BEGIN

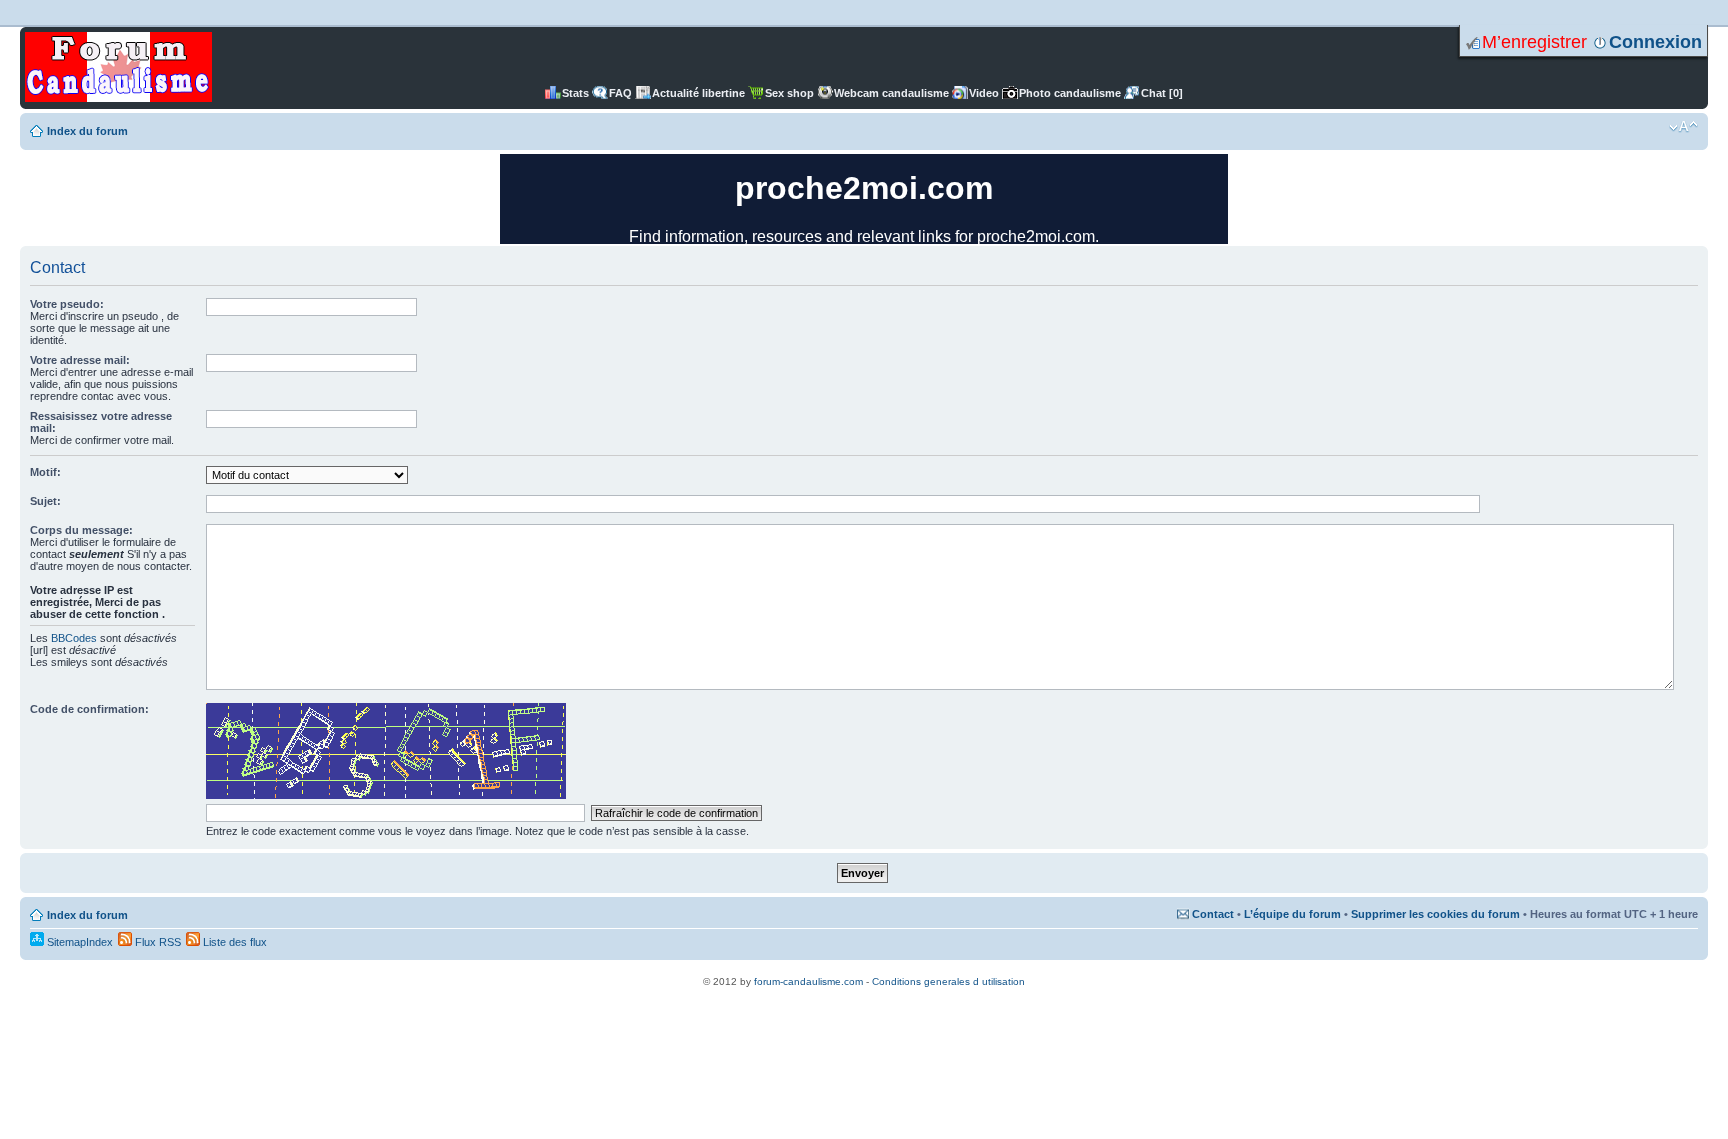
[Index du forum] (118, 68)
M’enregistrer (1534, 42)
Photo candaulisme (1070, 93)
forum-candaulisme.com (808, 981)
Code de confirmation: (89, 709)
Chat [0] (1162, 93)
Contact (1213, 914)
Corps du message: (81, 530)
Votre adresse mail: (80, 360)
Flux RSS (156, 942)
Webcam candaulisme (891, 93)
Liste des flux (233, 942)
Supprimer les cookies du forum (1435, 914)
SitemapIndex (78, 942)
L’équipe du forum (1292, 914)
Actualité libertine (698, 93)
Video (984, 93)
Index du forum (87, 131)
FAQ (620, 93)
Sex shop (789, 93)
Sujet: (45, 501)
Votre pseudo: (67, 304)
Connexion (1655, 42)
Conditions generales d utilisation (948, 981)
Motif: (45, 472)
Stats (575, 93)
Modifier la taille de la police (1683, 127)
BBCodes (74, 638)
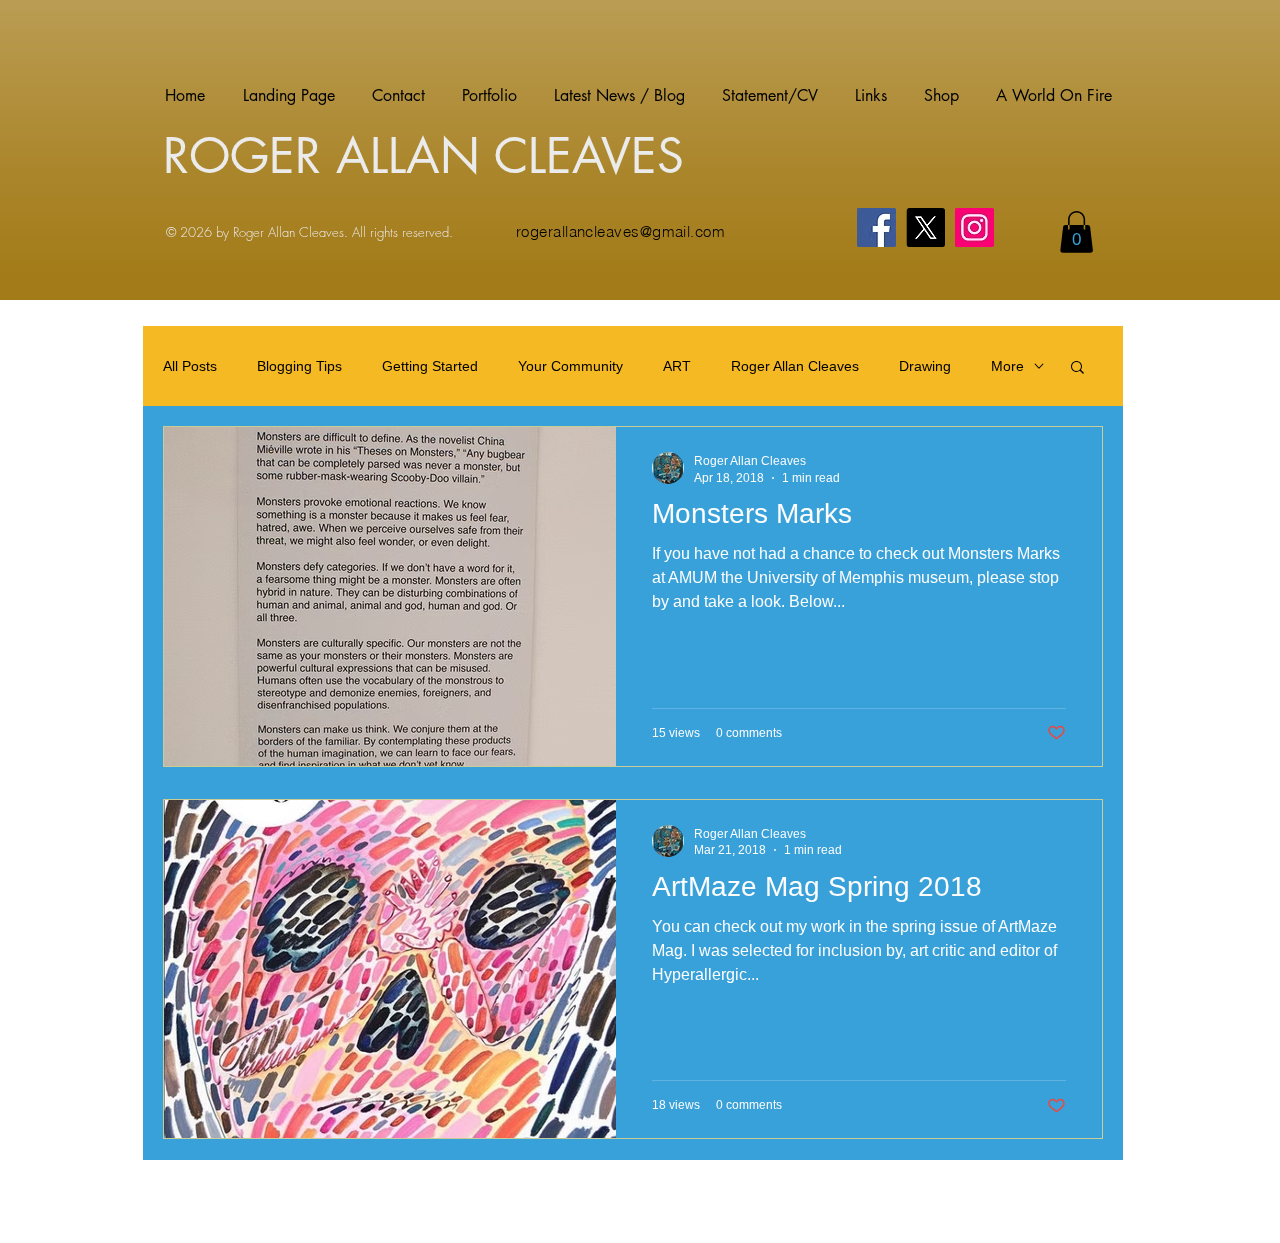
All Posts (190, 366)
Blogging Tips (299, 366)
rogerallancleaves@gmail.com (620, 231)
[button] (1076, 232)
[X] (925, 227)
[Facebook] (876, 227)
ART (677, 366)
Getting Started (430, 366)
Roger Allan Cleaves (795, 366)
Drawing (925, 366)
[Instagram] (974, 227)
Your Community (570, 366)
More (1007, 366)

END
BEGIN

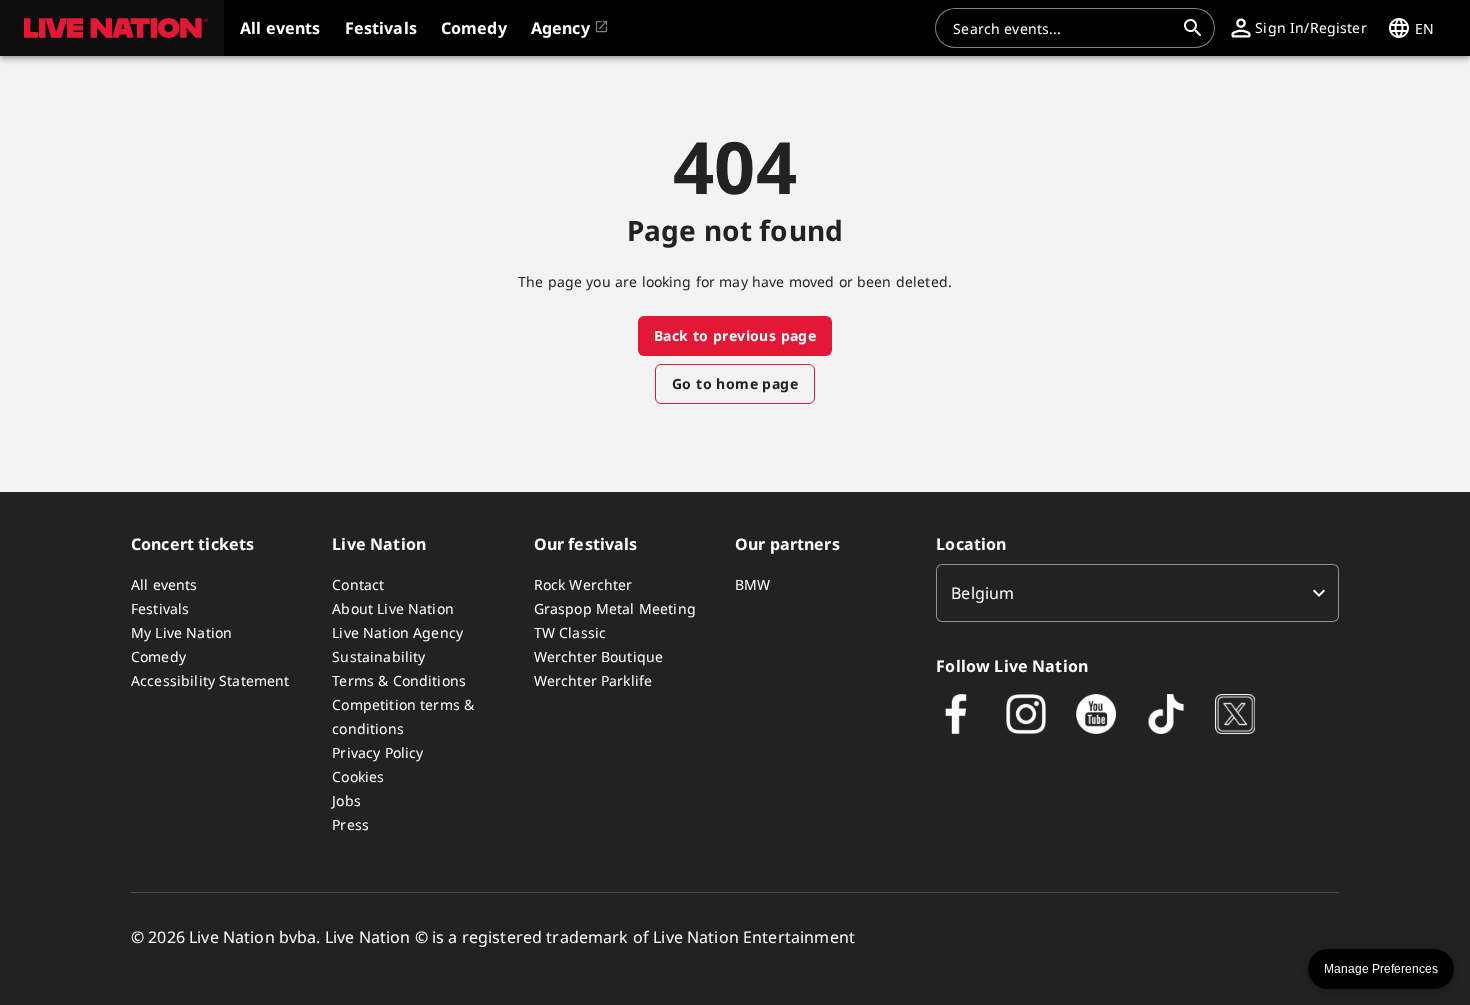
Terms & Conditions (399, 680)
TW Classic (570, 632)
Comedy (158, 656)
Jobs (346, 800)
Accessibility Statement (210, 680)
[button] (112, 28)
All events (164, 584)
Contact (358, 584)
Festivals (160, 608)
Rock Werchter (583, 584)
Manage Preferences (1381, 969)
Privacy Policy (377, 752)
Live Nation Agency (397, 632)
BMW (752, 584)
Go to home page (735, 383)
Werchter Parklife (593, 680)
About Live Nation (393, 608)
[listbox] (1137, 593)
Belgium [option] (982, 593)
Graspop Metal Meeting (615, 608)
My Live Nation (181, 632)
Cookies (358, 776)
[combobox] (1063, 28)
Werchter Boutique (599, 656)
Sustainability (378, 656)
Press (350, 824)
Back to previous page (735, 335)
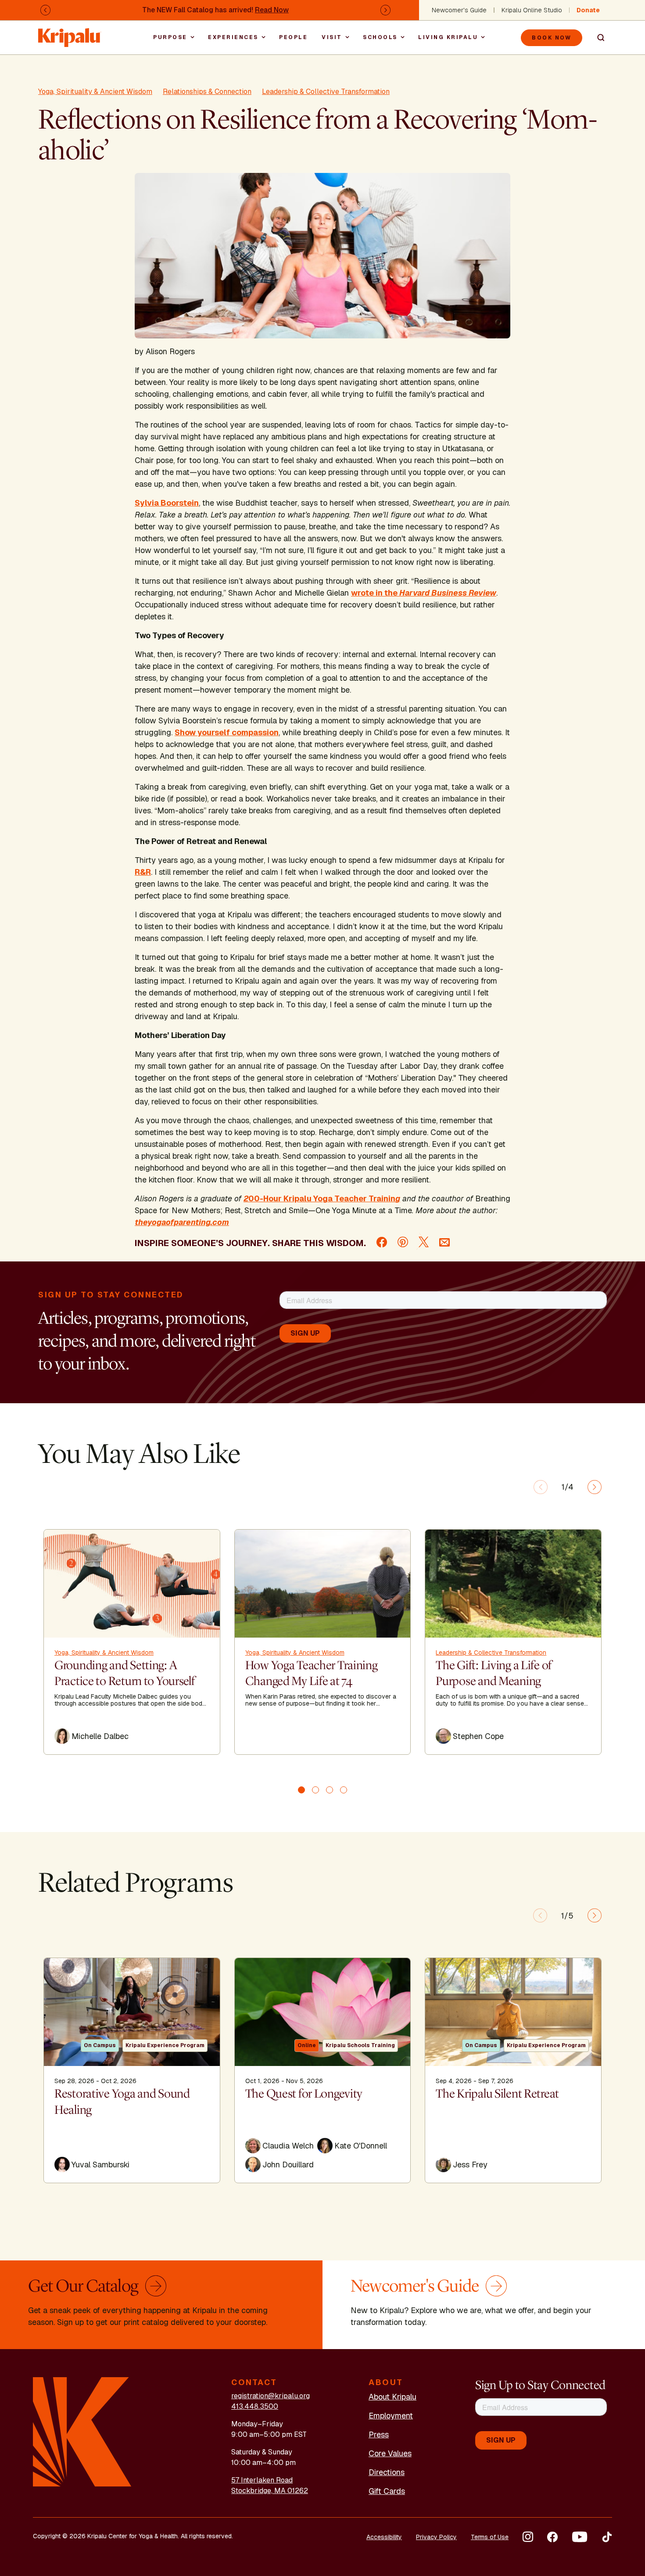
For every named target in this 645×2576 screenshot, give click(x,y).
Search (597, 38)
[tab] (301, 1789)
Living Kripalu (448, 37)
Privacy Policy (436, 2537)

END

WHAT IS NEEDED:
Could you repeat, exactly, only the lines above starting at the one that has "Stats (575, 93)" and stopping after the one that has "More (1007, 366)", without the pictures?

SOLVED EXERCISE:
Stats (575, 93)
Modifier la taille de la police (1683, 127)
BBCodes (74, 638)
All Posts (190, 366)
Blogging Tips (299, 366)
rogerallancleaves@gmail.com (620, 231)
[button] (1076, 232)
[X] (925, 227)
[Facebook] (876, 227)
ART (677, 366)
Getting Started (430, 366)
Roger Allan Cleaves (795, 366)
Drawing (925, 366)
[Instagram] (974, 227)
Your Community (570, 366)
More (1007, 366)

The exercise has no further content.